— Task brief —
Copy out, exactly as written, only the line containing "Contact (102, 12)" and the lines after it through the end of the records.

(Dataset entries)
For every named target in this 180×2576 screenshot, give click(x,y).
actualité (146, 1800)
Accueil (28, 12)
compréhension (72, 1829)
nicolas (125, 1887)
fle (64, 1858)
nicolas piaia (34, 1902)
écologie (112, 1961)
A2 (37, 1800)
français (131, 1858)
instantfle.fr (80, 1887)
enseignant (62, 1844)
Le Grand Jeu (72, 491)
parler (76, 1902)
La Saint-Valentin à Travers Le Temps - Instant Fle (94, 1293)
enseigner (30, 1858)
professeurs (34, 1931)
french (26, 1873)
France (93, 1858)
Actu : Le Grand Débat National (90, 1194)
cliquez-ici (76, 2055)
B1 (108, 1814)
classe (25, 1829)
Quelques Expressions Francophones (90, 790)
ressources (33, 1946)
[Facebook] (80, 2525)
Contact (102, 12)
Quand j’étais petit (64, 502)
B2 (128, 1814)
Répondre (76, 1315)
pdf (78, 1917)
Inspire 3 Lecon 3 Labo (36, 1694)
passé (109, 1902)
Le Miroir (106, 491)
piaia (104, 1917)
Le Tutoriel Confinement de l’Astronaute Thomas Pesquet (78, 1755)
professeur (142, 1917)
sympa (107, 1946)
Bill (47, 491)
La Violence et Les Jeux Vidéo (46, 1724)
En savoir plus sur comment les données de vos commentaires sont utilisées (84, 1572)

— Task response —
Contact (102, 12)
Quand j’étais petit (64, 502)
B2 (128, 1814)
Répondre (76, 1315)
pdf (78, 1917)
Inspire 3 Lecon 3 Labo (36, 1694)
passé (109, 1902)
Le Miroir (106, 491)
piaia (104, 1917)
Le Tutoriel Confinement de l’Astronaute Thomas Pesquet (78, 1755)
professeur (142, 1917)
sympa (107, 1946)
Bill (47, 491)
La Violence et Les Jeux Vidéo (46, 1724)
En savoir plus sur comment les données de vos commentaires sont utilisées (84, 1572)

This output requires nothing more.